**Assignment**
In the records below, find the line that contains "Task: Submit article". Retype that line and all the lines after it through the end, leaving out the pictures.

Records contained in a dataset

+ + + + +

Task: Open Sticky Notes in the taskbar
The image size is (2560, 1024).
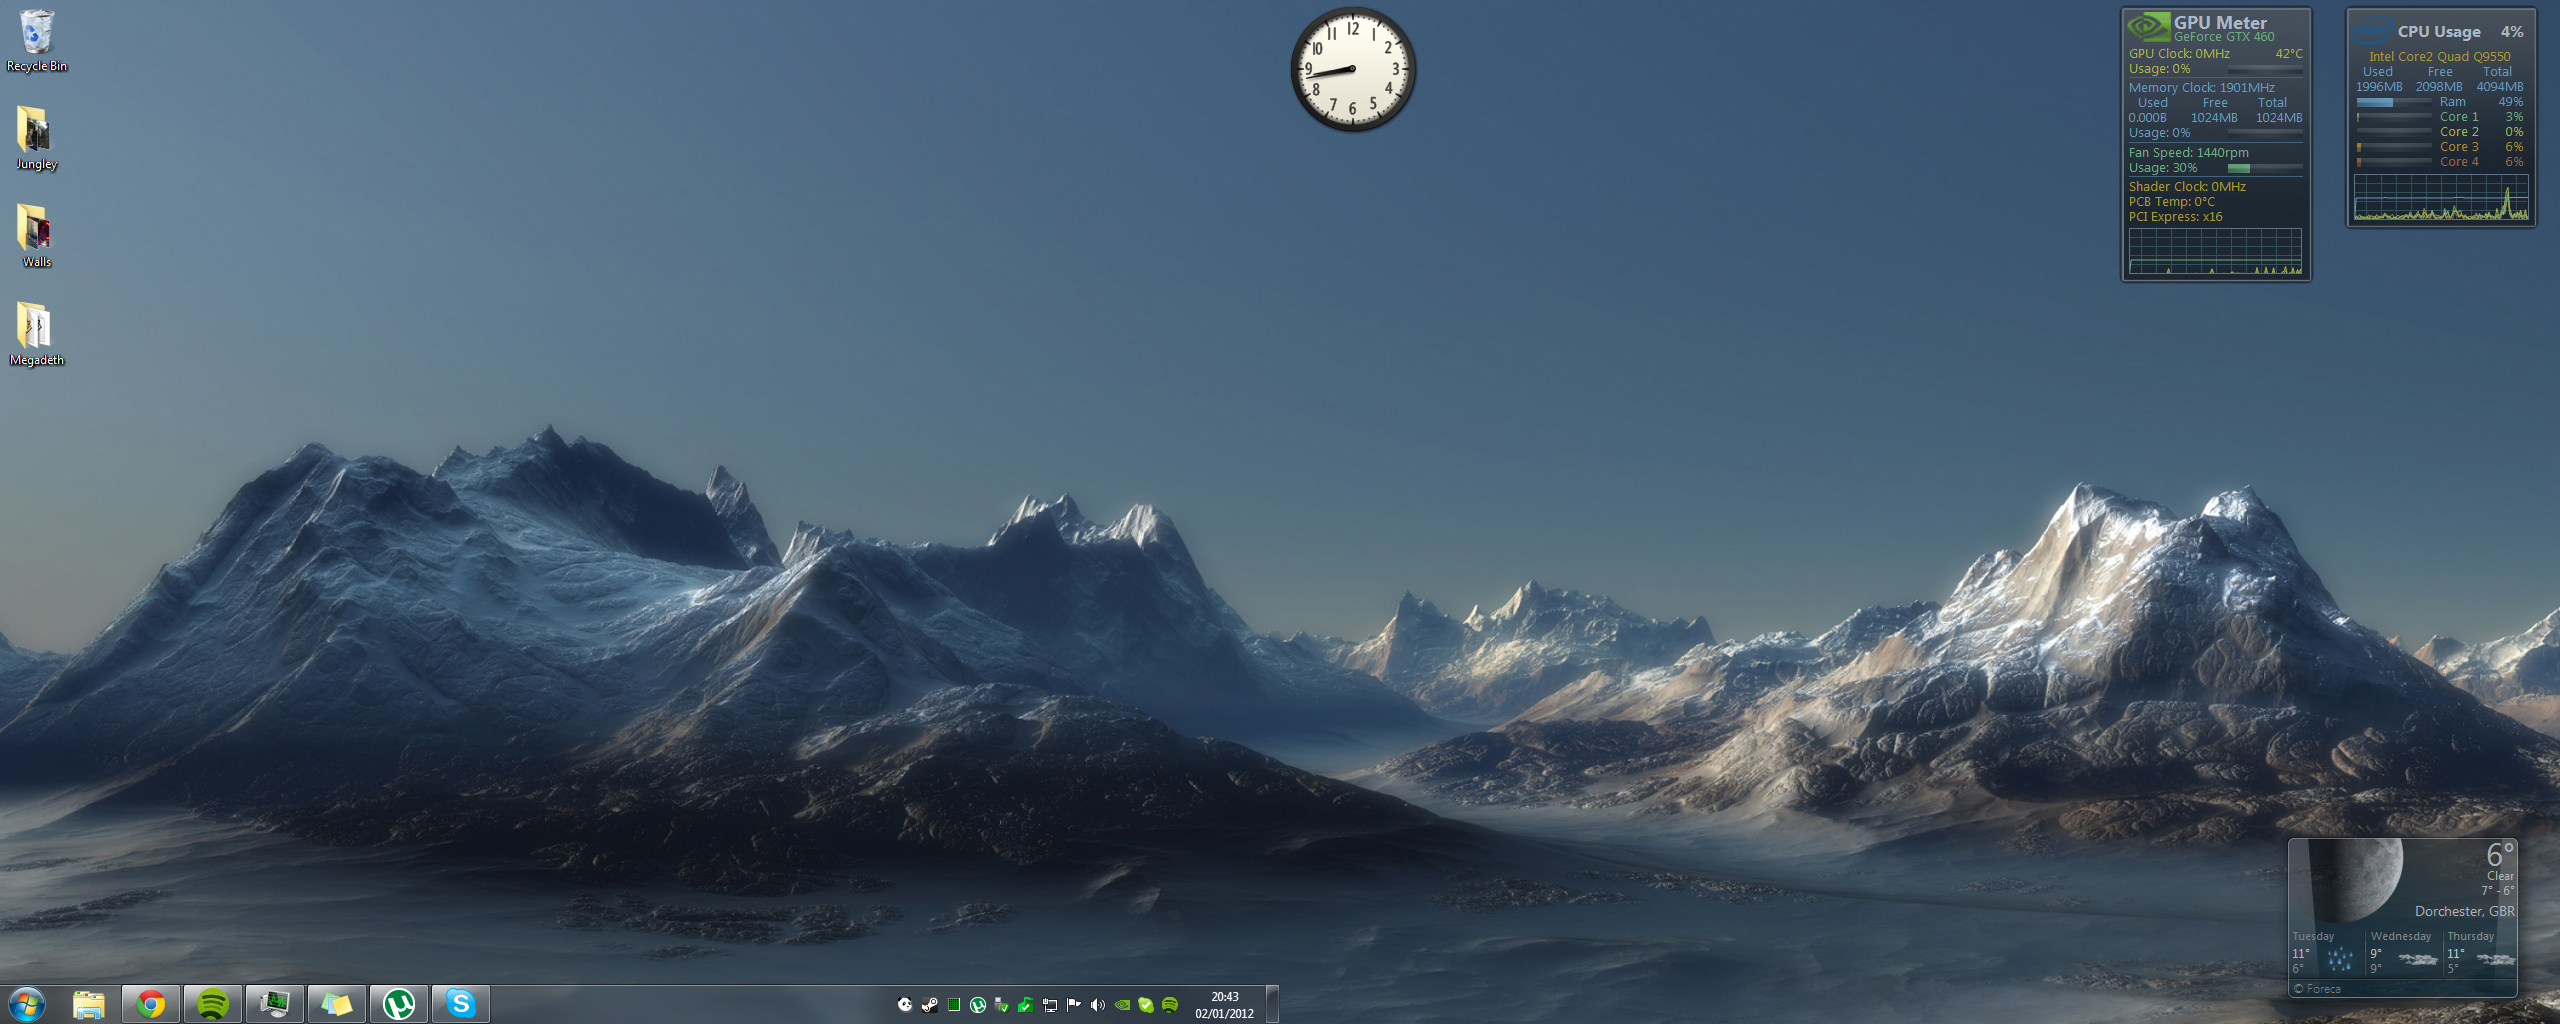Action: pyautogui.click(x=337, y=1003)
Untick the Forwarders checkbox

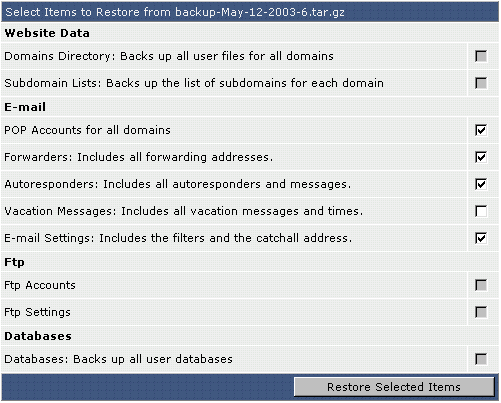coord(481,157)
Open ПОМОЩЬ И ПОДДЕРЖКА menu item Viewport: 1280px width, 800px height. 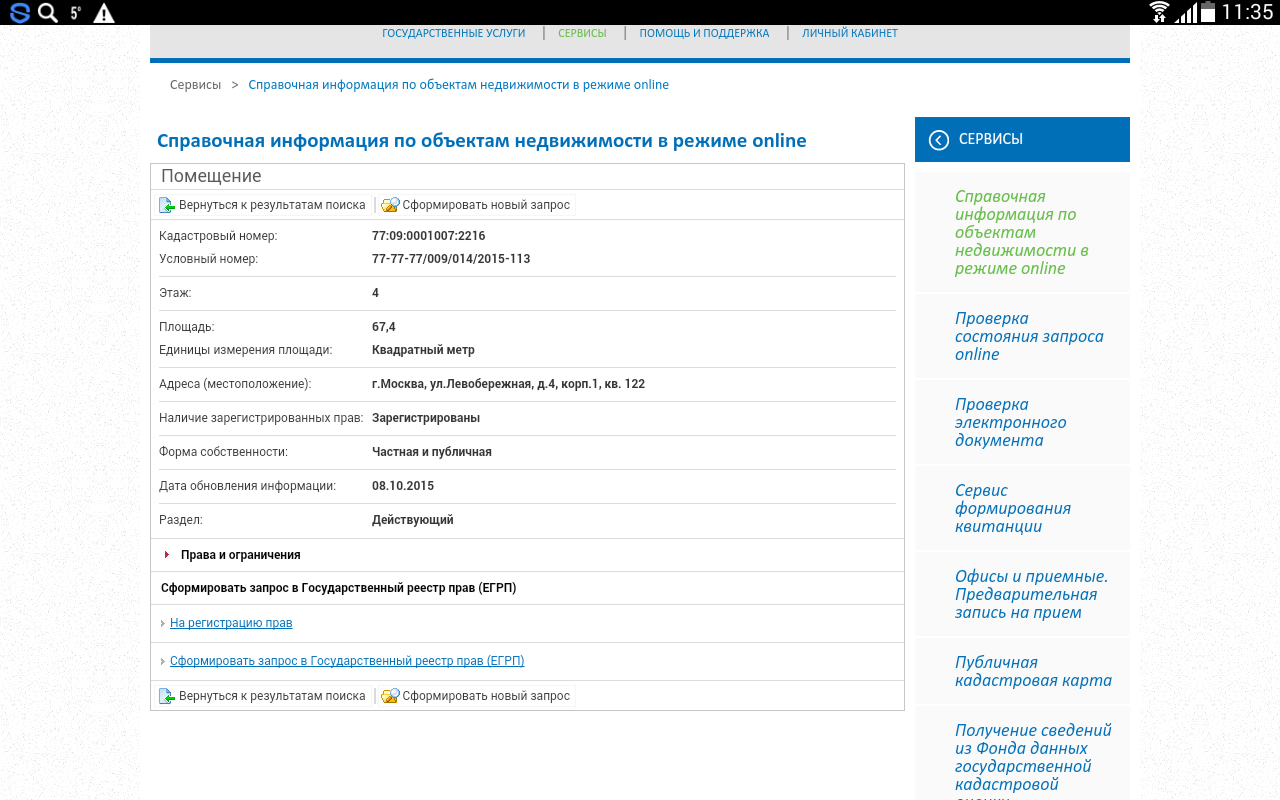pos(704,33)
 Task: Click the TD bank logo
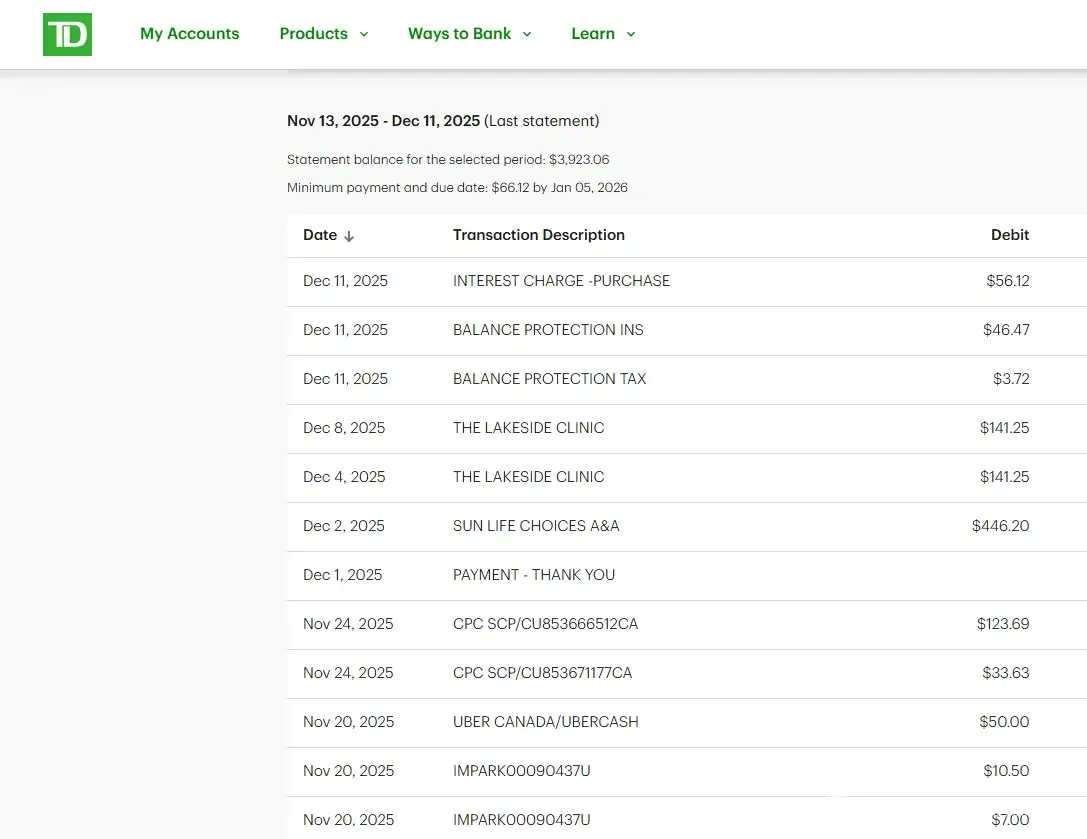(67, 34)
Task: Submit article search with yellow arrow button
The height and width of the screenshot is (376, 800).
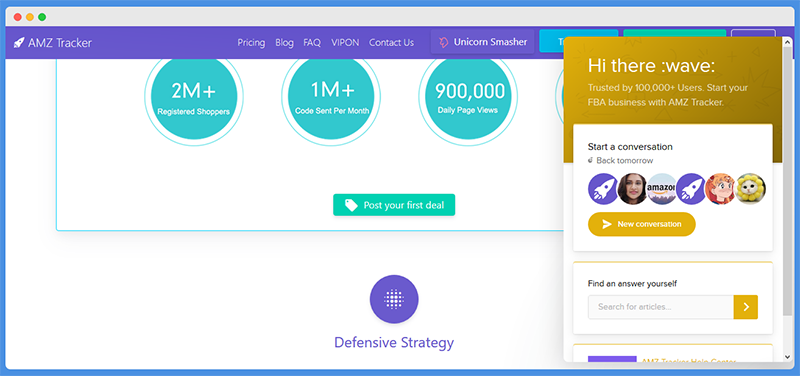Action: 745,307
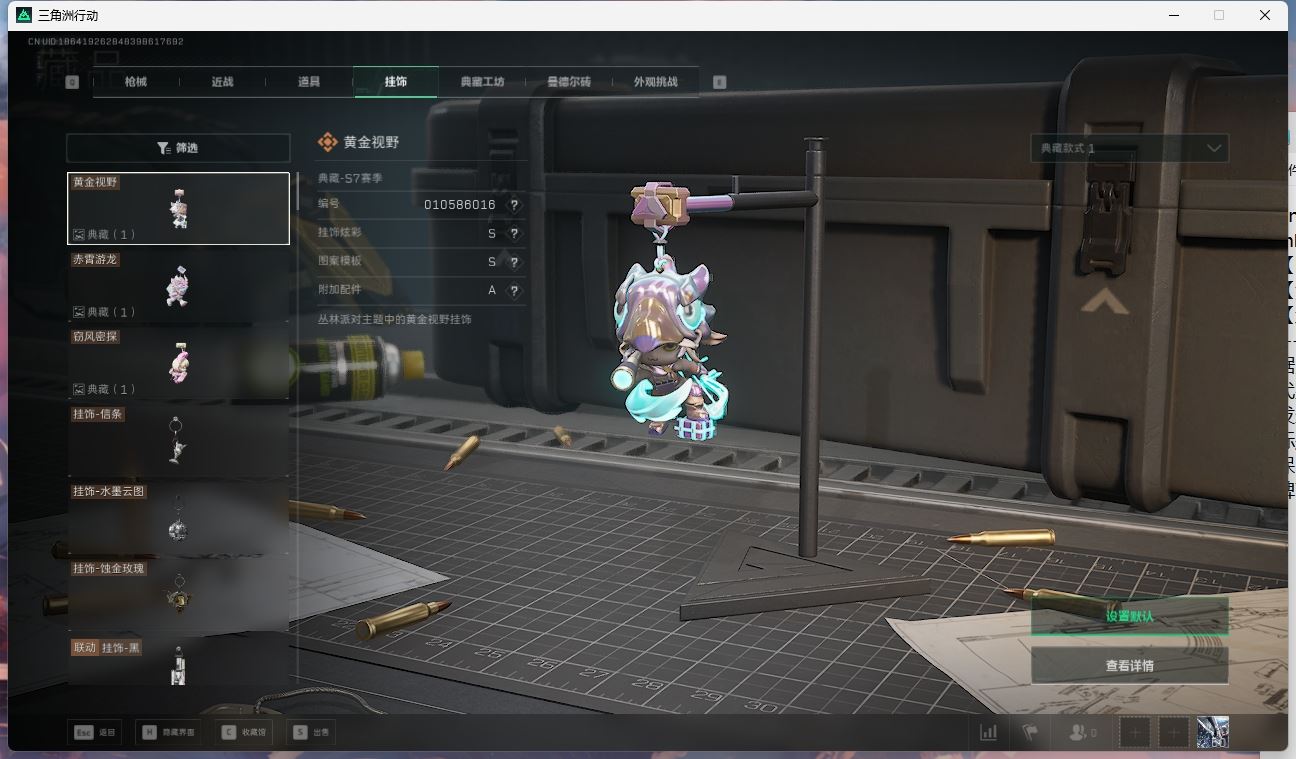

+ + + + +

**Exercise answer**
Task: Submit article search with yellow arrow button
The height and width of the screenshot is (376, 800).
Action: 745,307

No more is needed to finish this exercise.